A naval exercise involving forces from 17 countries began June 5 in the Baltic, while a 10-day test deployment of the new NATO quick-reaction strike force begins June 9 in Poland. NATO will also hold its summit next year in the Polish presidential palace in Warsaw, the city where the Warsaw Pact was signed in 1955, linking the countries of the eastern Europe Soviet bloc.

White House spokesman Josh Earnest said that Russia and Ukraine took up fully half of the meeting between Obama and Merkel that preceded the formal summit talks. He said Obama and G7 summit host Merkel “agreed that preserving the unity of the U.S. and our European allies and partners is a top priority.”

European Union sanctions against Russia are to expire June 30, but German Chancellor Angela Merkel, the G7 host, and the European leaders attending the summit—British Prime Minister David Cameron, French President François Hollande, Italian Prime Minister Matteo Renzi and Donald Tusk, head of the European Council—have already indicated the sanctions would be extended.

Tusk, the former prime minister of Poland, was the most aggressive. “My intention is that today we reconfirm G7 unity on the sanctions policy,” he said. “So let me state clearly given the current situation, if anyone wants to start a discussion about changing the sanctions regime, it could only be about strengthening it.”

Canadian Prime Minister Stephen Harper sounded a similar note, visiting Ukraine before the summit in order to emphasize his solidarity with the right-wing regime.

The other summit participant, Japanese Prime Minister Shinzo Abe, is mainly concerned with imperialist provocations on the other side of the world, the intensifying clashes with China over the South China Sea.

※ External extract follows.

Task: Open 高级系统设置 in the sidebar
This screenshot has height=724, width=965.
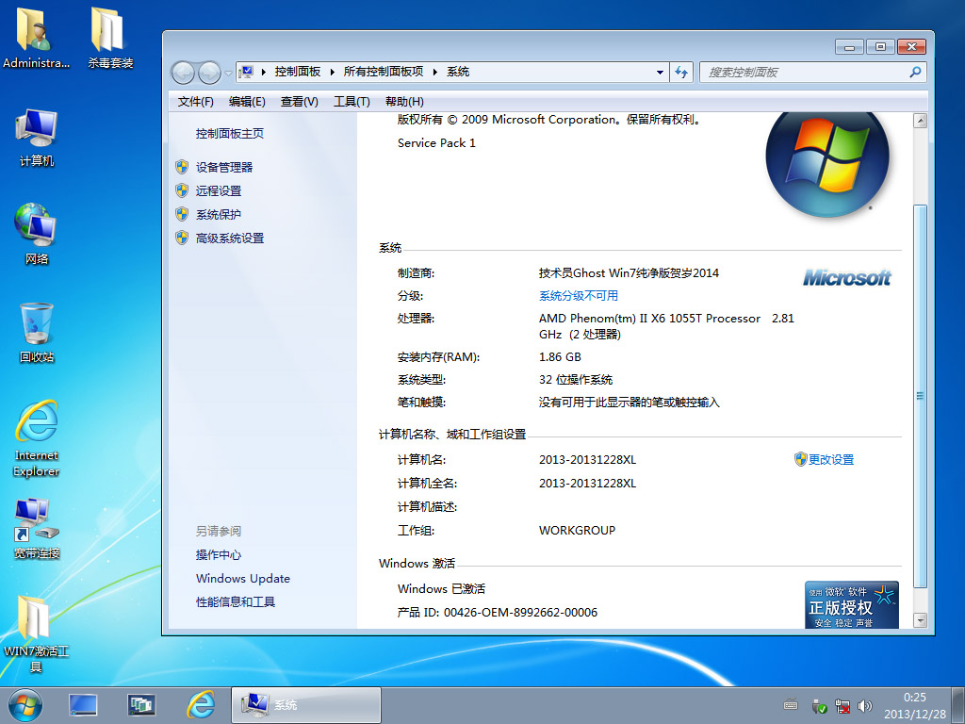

In an interview Saturday with the leading Italian newspaper Corriere della Sera, Russian President Vladimir Putin called on the EU and the US to pressure Ukraine to adhere to the terms of the Minsk agreement, signed in February, which imposed a limited ceasefire in east Ukraine.

He said unnamed countries were “simply taking advantage of people’s fears with regard to Russia” in order to get military and economic aid they would not otherwise receive. “There is no need to fear Russia,” Putin continued. “Only an insane person and only in a dream can imagine that Russia would suddenly attack NATO.”

On Monday, the summit members will go on to discuss military conflicts in other parts of the world, particularly those involving Islamic fundamentalist groups like ISIS in Iraq, Syria, and Libya, and Boko Haram in Nigeria. For that purpose, they have invited Iraqi Prime Minister Haider al-Abadi, Tunisian President Essebsi and newly elected Nigerian President Muhammad Buhari.

As has become traditional at these summits, the meeting was held at an isolated location surrounded by a virtual wall of police, with some 22,000 deployed by the government of Germany, the host country. In the event, there were only minor clashes with demonstrators, but the leaders were nonetheless brought in by helicopter Sunday, with police claiming that protesters had blocked the access road.